Under the joint Russia-U.S. ‘Megatons to Megawatts’ Program, Russia has reduced its HEU, extracted from nuclear weapons and designated as no longer required for military purposes, by converting to LEU and selling to the United States. In November 2013, Russia shipped the last batch of LEU under this program, which arrived at the U.S. Baltimore Port.[8] The 20-year Program was concluded, with total conversion of 500 metric tons of Russian HEU.

The United States, on the other hand, reported at the IAEA General Assembly in 2013 that it has “disposed of excess, weapons-origin fissile material by downblending approximately 140 Metric Tons of HEU, …[and] remain[ed] firmly committed to eliminating 34 Metric Tons of weapons-origin plutonium under the Plutonium Management and Disposition Agreement under IAEA verification.”[9] The United States declared 210 metric tons of HEU as no longer required for military purposes.[10] However, there is some concern about the slowing down of U.S. efforts, due to the increasing cost of constructing the Mixed Oxide (MOX) Fuel Fabrication Facility at the Savannah River Site in South Carolina, for converting surplus nuclear-weapon plutonium into MOX fuel.[11] In June 2013, the NNSA acknowledged that “unanticipated cost increases for the MOX project and plutonium disposition program have prompted the Department to slow down the MOX project and other activities associated with the current plutonium disposition strategy.”[12] Furthermore, the NNSA indicated that “an assessment of its options for disposing of surplus weapons-grade plutonium would not be complete until the spring of 2014” due to delaying the construction of the facility.[13] The difficulties of promoting the project are pointed out as following.

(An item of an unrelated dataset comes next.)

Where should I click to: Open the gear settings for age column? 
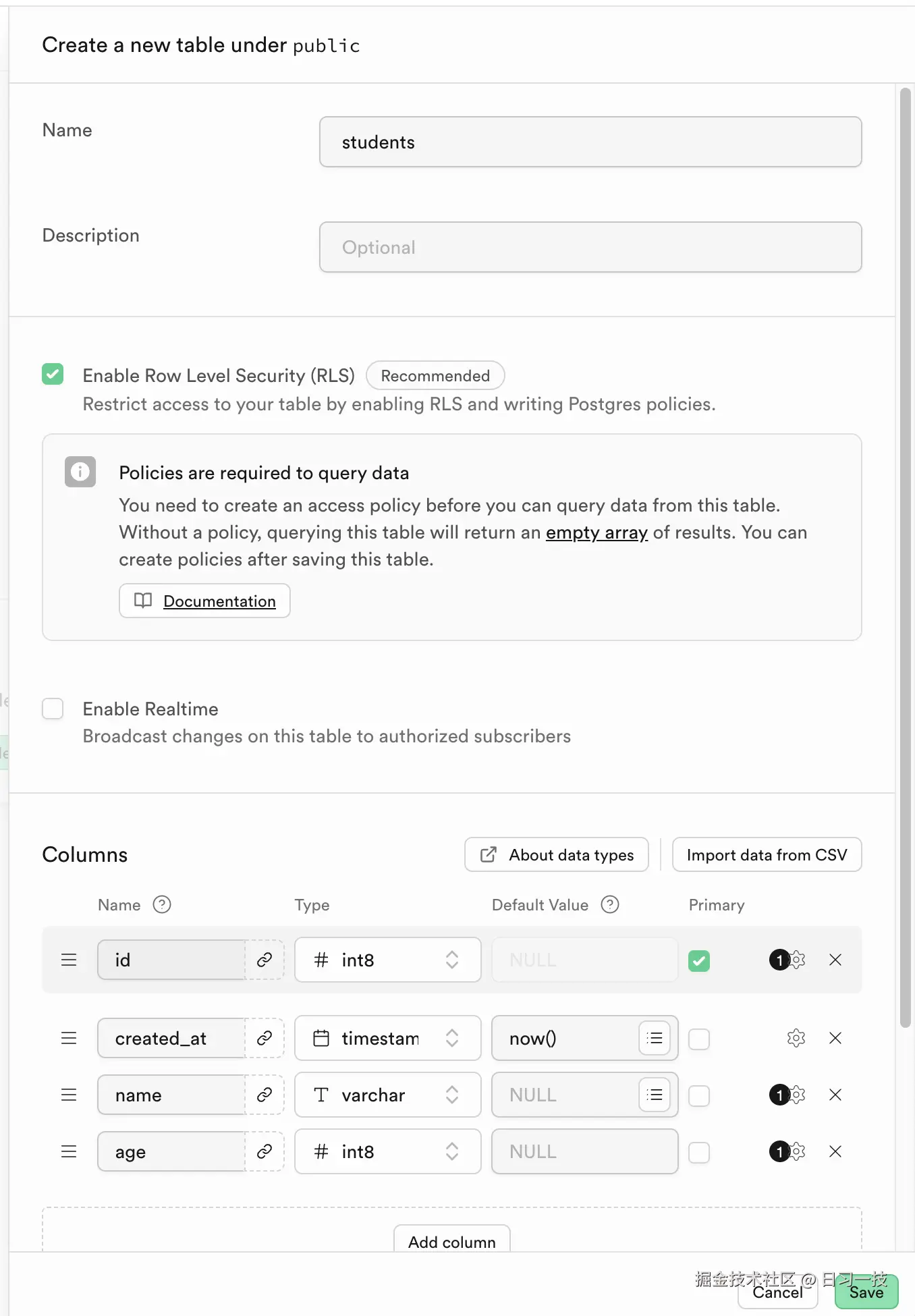[797, 1151]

“A fundamental question is whether the rising cost estimates for MFFF are sustainable in the current budget environment. And if the MFFF is not sustainable, what should replace it? However, any delay or major change to the program could affect the planned disposition of Russian weapons plutonium.[14]

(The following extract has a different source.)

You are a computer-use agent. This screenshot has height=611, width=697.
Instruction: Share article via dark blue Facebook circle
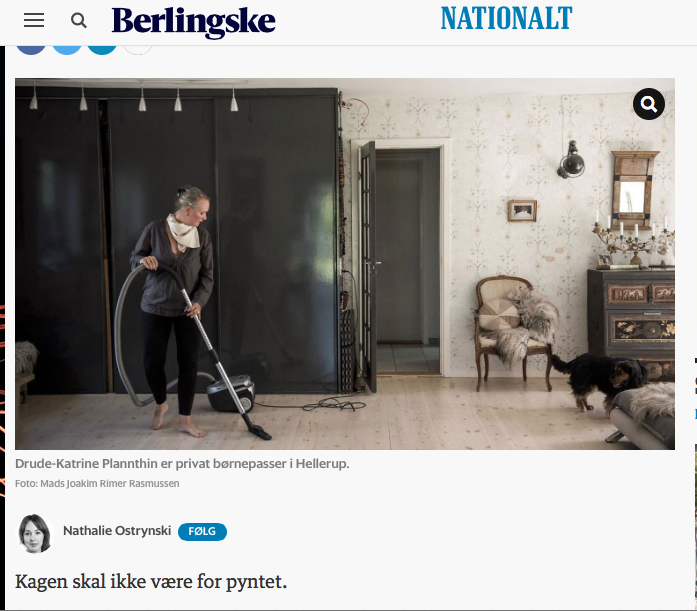(31, 48)
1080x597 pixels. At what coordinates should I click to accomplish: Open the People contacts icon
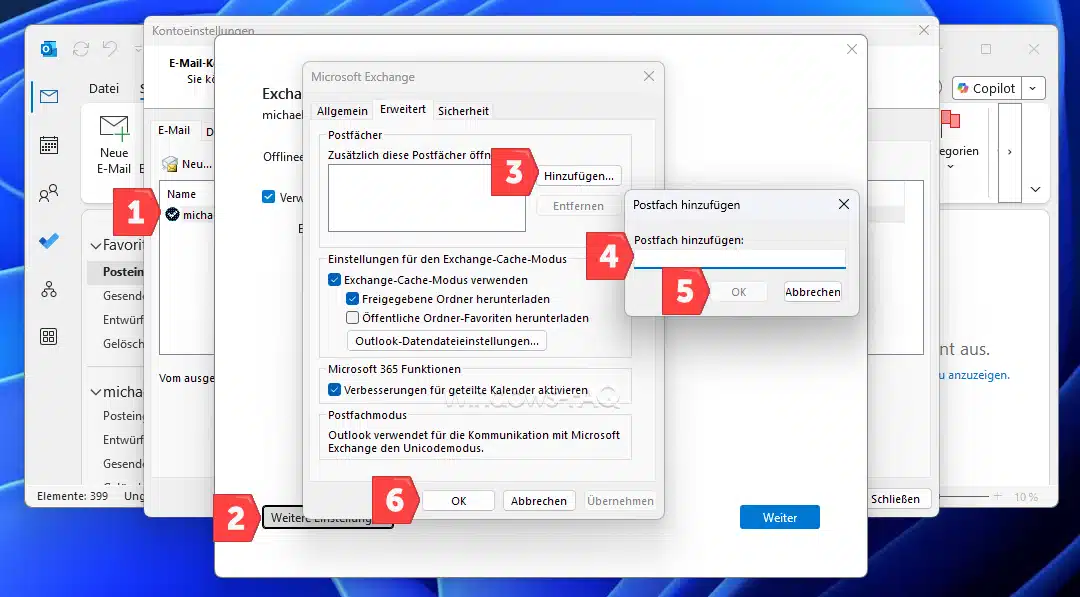(x=48, y=193)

Russia plans not to permanently dismantle surplus weapon-grade plutonium, but rather to dispose of it through using BN-600 and BN-800 fast breeder reactors.[15]

(Drafted by Hirofumi Tosaki, CPDNP)

[1] NNSA, “Dismantlement Fact Sheet,” February 11, 2013,
[2] “Y-12 Dismantlements,”, February 28, 2013,
[3] Diane Barnes, “DOD Nonproliferation Work to Suffer Under Budget Cuts,” Glonal Security Newswire, March 4, 2013,
[4] “Threat Reduction Program Must be Updated, Russia Says,” Global Security Newswire, February 6, 2013,
[5] US White House, “United States and the Russian Federation Sign New Bilateral Framework on Threat Reduction,” Fact Sheet, June 17, 2013,
[6] Rob Edwards, “UK's Nuclear Weapons being Dismantled Under Disarmament Obligations,” Guardian, 11 August 2013,
[7] “The UK Ministry of Defense’s Response to a Freedom of Information Act request Filed by Journalist Rob Edwards,” 25 July 2013,
[8] Pavel Podvig, “Last HEU-LEU Program Shipment to Leave Russia,” IPFM Blog, November 14, 2013,
[9] “Statement by the United States of America,” 2013 IAEA General Conference, September 16, 2013.

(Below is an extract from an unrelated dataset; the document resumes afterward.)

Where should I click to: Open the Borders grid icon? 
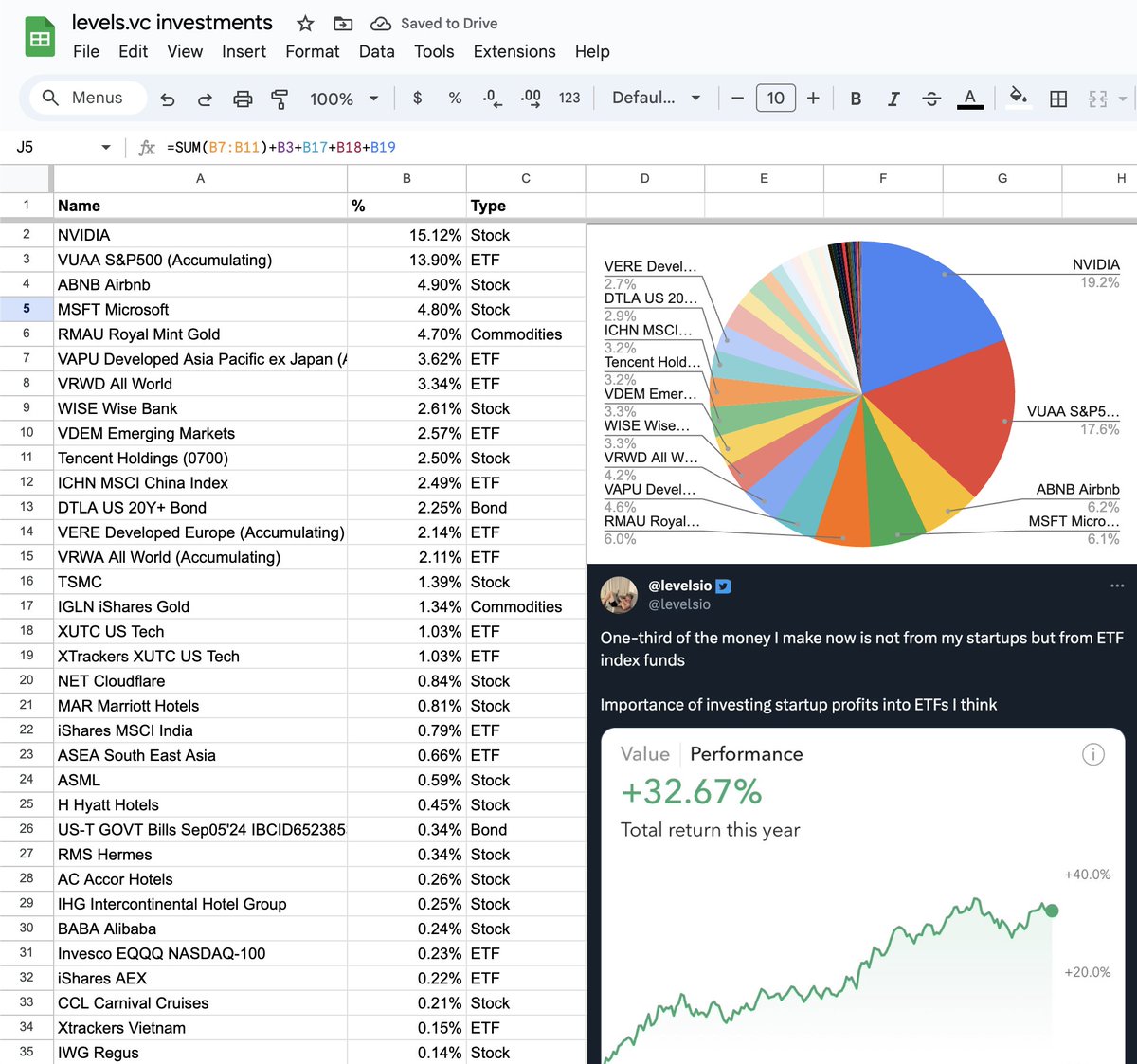click(1058, 99)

[10] The United States declares 374 Metric Tons of HEU as excess to nuclear weapons. Most of them will be downblended or used as fuel in naval or research reactor. Frank A. Rose, “Sixtieth Pugwash Conference on Science and World Security,” Istanbul, November 1, 2013,
[11] Douglas P. Guarino, “NNSA Acknowledges ‘Considerable Cost Increase’ For MOX Facility,” Global Security Newswire, February 27, 2013,
[12] “NNSA, Plutonium Disposition Program,” Press Release, June 26, 2013,
[13] Douglas P. Guarino, “Administration Revises Timeline for Plutonium Disposition Review,” Global Security Newswire, October 11, 2013,
[14] Mark Holt and Mary Beth Nikitin, “Mixed-Oxide Fuel Fabrication Plant and Plutonium Disposition: Management and Policy Issues,” CRS Report for Congress, June 25, 2013.
[15] Tom Clements, Edwin Lyman and Frank von Hippel, “The Future of Plutonium Disposition,” Arms Control Today, Vol. 43, No. 6 (July/August 2013), pp. 9-10.